EMA states that it will continue to consult with stakeholders, providing guidance on new or revised processes, information on transitional arrangements for the pharmaceutical industry and information on how patients and healthcare professionals can be involved in the detection and management of safety issues in European Member States.
In addition to the establishment of the PRAC, the mandate of the existing Co-ordination Group for Mutual Recognition and Decentralised Procedures – Human (CMDh) has been revised to strengthen its role in pharmacovigilance. The CMDh committee will include pharmacovigilance in its responsibilities from September 2012.
Procedures for safety issues concerning nationally and centrally authorised medicines, protocol approval of post-marketing safety studies and results management will be implemented for centrally authorised medicines during 2012. EMA will also develop a revised process for the coordination of pharmacovigilance inspections during 2012. The revised process for signal detection for centrally authorised medicines will start as of July 2012, with additional data support being provided to the European Member States for nationally authorised products.
The new law enables any patient in any EU country to report suspected adverse drug reactions to his or her national medicines authority. This is currently only possible in some Member States.

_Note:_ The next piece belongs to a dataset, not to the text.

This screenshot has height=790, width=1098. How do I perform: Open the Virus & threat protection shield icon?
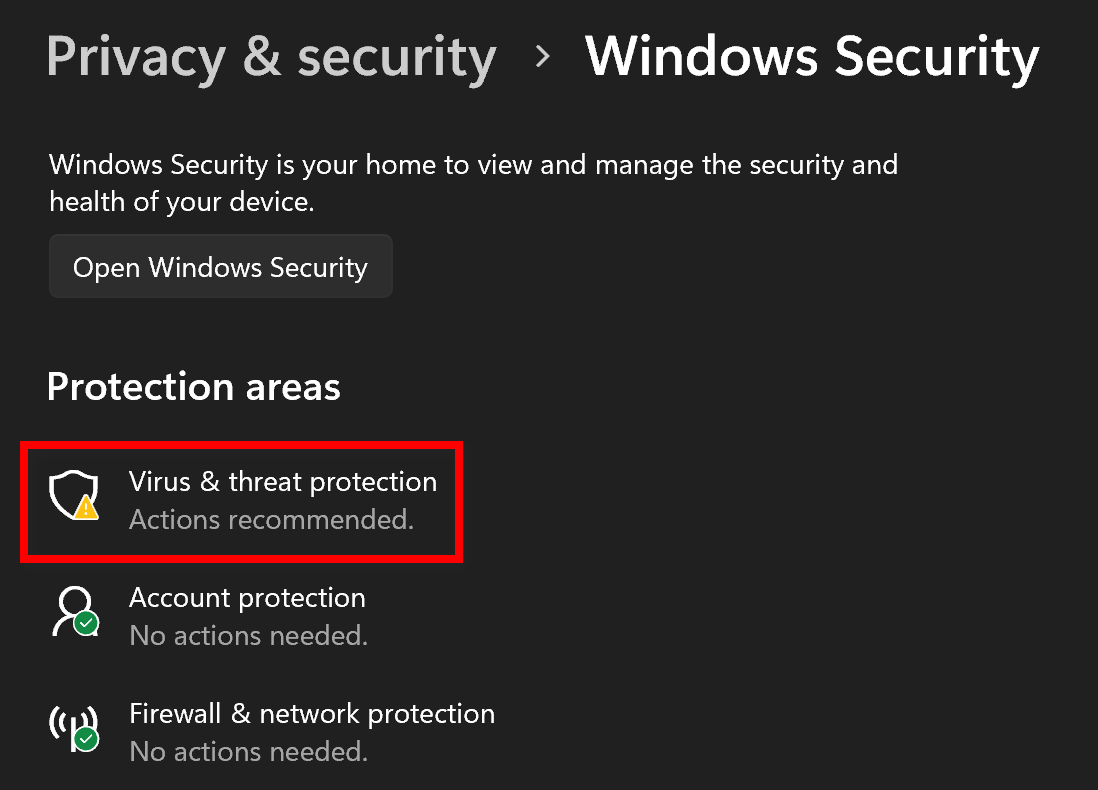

How EMA and Member States will then provide this information to patients is to be clarified during 2012.
Transparency is key to the new legislation and means that EMA will be required to publish the agendas, recommendations, opinions and minutes from its scientific committees, including the CMDh, the Committee for Medicinal Products for Human Use (CHMP) and the PRAC. Public hearings will also be held to allow the public to engage with EMA on safety issues in order to ‘strengthen its current role in ensuring coherent and consistent messages on safety issues across Europe’.
EMA intends to publish information on the revised implementation of the electronic submission of information on all medicines for human use authorised or registered in the European Union, also known as Article 57 requirements, in February 2012.
EMA’s concept paper on the structure of good pharmacovigilance practice (GVP) is published in February 2012, along with the first wave of GVP modules for public consultation.
EMA has published a new implementation plan detailing the activities of the new pharmacovigilance legislation scheduled for implementation in 2012 and those activities will be the focus beyond 2012. Activities contributing to public health are given the highest priority, followed by activities increasing transparency and improving communication, followed by those that simplify processes.
Plan for implementation of the pharmacovigilance legislation by the European Medicines Agency EMA/64750/2012
Date: 2 February 2012
The European Commission published a concept paper on implementing measures for the performance of activities related to pharmacovigilance in 2011.
Implementing measures in order to harmonise the performance of the pharmacovigilance activities provided for in directive2001/83/EC and regulation (EC) no 726/2004 SANCO/D3/FS/cg/ddg1.d.3(2011)1003866
Date: 8 September 2011
The concept paper was available on the EMA website for public consultation until 7 November 2011. Therefore, a draft guidance should be expected shortly.